Tuesday, March 20, 2012

Oatmeal Chocolate Chip Cookie Dough Cinnamon Rolls

A while back I looked over The 30 Minute Vegan cookbook and was intrigued by the raw cinnamon roll recipe.  I finally made it a few weeks ago, and we loved it. How could we not?  Raw treats are basically healthy versions of the dough for cookies, cakes, etc. that my kids have always loved more than the final baked product anyways. Which got me thinking, "What about a chocolate chip cookie dough cinnamon roll?" I envisioned a deceptively healthy treat combining two of our favorite desserts. And here it is: sweet success.

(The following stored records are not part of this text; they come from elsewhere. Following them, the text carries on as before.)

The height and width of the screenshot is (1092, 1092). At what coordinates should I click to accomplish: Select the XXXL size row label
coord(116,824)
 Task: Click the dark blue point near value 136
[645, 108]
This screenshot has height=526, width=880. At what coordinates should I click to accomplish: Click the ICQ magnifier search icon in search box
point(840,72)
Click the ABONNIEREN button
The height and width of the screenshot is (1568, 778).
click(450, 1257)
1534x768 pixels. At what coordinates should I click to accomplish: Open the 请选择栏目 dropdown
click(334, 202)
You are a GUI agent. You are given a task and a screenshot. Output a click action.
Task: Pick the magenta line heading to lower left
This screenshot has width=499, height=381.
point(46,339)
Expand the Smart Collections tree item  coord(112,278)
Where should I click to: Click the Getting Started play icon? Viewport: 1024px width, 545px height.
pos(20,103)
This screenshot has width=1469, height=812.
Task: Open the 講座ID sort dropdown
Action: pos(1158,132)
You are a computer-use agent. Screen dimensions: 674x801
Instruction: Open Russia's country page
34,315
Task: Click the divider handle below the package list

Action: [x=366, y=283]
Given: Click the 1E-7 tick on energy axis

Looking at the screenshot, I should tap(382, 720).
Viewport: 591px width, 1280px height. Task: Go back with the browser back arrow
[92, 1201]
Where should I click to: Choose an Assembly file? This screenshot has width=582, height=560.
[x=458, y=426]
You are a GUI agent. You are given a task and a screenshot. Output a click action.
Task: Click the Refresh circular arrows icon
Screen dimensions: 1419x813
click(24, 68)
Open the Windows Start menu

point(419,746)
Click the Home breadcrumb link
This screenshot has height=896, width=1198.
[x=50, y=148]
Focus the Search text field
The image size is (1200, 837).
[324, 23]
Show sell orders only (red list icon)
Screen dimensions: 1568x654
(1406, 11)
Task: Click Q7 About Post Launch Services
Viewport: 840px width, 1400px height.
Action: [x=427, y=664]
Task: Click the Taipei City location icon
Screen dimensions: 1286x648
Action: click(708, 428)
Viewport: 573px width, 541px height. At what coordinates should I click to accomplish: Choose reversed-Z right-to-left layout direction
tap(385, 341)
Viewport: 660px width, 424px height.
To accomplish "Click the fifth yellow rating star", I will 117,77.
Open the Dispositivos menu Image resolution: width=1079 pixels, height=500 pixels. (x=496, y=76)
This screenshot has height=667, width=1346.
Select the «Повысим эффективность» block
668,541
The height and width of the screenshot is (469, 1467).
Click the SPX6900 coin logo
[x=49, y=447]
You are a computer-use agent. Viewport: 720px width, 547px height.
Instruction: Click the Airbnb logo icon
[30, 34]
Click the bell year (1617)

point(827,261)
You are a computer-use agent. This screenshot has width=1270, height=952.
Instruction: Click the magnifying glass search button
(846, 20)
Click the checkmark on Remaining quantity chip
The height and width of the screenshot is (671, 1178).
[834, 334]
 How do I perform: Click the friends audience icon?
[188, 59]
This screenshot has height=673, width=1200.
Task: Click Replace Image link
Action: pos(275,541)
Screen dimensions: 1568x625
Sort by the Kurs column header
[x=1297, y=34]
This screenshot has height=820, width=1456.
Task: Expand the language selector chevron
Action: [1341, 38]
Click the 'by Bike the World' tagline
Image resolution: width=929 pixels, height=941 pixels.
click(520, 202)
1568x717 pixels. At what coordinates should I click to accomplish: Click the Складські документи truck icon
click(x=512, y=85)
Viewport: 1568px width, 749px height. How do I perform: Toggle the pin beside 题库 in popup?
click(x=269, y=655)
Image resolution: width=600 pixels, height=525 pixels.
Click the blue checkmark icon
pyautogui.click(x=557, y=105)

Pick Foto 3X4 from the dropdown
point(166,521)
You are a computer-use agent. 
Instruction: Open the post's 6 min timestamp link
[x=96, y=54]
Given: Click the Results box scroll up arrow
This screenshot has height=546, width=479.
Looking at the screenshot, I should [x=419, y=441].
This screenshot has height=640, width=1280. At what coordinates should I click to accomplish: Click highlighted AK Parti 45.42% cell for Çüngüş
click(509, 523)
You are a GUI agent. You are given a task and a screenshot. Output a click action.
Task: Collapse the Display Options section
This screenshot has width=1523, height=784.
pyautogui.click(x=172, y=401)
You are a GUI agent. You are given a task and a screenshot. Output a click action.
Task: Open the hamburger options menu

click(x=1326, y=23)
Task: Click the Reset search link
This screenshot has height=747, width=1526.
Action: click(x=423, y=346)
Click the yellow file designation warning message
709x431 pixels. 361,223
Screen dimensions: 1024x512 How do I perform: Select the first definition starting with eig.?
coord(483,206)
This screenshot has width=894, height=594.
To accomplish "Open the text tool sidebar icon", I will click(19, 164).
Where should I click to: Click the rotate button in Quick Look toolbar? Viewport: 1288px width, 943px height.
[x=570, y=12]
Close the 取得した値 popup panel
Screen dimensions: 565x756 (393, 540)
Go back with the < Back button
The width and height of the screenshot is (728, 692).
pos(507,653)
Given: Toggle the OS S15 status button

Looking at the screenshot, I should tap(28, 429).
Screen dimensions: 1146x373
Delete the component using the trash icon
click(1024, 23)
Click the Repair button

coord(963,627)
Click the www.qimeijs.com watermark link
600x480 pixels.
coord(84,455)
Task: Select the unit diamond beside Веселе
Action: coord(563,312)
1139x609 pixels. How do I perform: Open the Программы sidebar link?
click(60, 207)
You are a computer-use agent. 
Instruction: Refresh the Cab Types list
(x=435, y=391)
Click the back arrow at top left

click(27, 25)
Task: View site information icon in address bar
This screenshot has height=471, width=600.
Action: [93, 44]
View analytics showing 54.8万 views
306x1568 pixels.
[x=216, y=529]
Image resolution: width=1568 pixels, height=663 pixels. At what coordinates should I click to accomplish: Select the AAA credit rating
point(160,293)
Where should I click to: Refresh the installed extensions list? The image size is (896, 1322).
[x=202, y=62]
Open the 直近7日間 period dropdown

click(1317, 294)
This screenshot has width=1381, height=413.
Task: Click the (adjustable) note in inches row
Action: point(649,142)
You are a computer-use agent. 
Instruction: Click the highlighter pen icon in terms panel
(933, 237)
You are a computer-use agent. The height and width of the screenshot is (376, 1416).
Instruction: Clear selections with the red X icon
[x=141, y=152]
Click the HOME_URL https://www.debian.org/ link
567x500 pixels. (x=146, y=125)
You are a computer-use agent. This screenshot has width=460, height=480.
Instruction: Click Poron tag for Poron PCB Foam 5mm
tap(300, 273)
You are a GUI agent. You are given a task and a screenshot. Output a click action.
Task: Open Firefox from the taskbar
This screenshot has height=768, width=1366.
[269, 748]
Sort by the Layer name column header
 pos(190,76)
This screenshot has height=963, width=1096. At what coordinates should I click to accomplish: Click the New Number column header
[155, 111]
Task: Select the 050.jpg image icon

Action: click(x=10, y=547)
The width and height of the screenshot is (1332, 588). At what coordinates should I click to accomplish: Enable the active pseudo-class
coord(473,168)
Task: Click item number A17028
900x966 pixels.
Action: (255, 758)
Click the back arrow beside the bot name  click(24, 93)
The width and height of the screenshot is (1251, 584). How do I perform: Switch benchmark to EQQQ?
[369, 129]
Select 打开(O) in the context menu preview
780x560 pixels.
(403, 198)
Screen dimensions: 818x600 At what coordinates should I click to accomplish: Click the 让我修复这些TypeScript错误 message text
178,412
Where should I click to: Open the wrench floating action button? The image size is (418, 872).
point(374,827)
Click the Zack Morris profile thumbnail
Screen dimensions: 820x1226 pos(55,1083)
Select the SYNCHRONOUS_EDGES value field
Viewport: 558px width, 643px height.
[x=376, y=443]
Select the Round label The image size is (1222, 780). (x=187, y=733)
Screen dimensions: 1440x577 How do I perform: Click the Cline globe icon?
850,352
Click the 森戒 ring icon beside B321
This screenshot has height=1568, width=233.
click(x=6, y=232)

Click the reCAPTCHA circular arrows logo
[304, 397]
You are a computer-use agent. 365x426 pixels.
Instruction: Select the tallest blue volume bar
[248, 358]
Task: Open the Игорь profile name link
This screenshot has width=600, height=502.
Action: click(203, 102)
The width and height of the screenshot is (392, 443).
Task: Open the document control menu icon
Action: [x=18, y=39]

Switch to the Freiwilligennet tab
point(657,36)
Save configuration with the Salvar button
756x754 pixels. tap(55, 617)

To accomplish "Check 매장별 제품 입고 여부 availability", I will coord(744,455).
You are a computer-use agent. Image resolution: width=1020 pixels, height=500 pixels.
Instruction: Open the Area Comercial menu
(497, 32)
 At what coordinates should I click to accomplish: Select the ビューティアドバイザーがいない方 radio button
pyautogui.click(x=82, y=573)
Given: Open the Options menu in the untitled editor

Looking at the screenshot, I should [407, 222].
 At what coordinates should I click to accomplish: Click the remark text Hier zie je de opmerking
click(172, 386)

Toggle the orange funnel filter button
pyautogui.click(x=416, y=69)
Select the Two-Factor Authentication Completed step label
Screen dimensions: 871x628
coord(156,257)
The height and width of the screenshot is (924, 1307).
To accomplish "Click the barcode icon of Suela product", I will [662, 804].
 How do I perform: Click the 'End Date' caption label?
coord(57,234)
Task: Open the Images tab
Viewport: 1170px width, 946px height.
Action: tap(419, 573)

Please note that if you don't have coconut butter, you can make your own! As long as you have a good food processor, that is. Fill the work bowl at least 1/3 full of flaked coconut and buzz it until totally smooth (takes about 10 minutes for me).




 For the dough:
1 1/2 cups rolled oats (You could, of course, use GF oats.)
1/2 cup pitted dates, soaked for a few hours in enough water to cover to soften them up
2 Tbsp. coconut butter
2 Tbsp. coconut oil
1/8 tsp. sea salt
1/2 tsp. ground cinnamon
2 Tbsp. agave nectar

For the filling:
1/3 cup raw, shelled pumpkin seeds
1/2 Tbsp. ground cinnamon
1 Tbsp. agave nectar
1/4 cup + 2 Tbsp. grain-sweetened vegan chocolate chips
1 Tbsp. water

For the frosting:
3 Tbsp. coconut butter
1 Tbsp. agave nectar
1 1/2 Tbsp. cocoa powder

1.  Place all of the dough ingredients in the food processor and pulse until totally combined and a soft cookie-dough consistency has been reached.
2. Scrape the dough out onto a cookie-pan-sized sheet of parchment paper and using damp hands press the dough out into a roughly 8 inch by 4 inch rectangle.
3. Clean out the food processor bowl and add all of the filling ingredients except for the extra 2 Tbsp. chocolate chips. Puree until a uniform, thick paste forms. Spread the filling paste evenly over the rolled out dough. Sprinkle with the remaining chocolate chips (chop them up if you would like a more even distribution). 
4. Roll up the dough, starting on one of the short sides. Pinch as you go to hold everything together. With a serrated bread knife, cut the log into about 10 pieces. Really, you can cut them as thick or as thin as you want, but I got about 10, 1/2 inch thick pieces.
5. At this point you can either enjoy the rolls as is, or you can frost them to up the chocolate factor. To make the frosting, just buzz the cocoa butter, agave, and cocoa powder in your food processor and slather it on top of your cut rolls.  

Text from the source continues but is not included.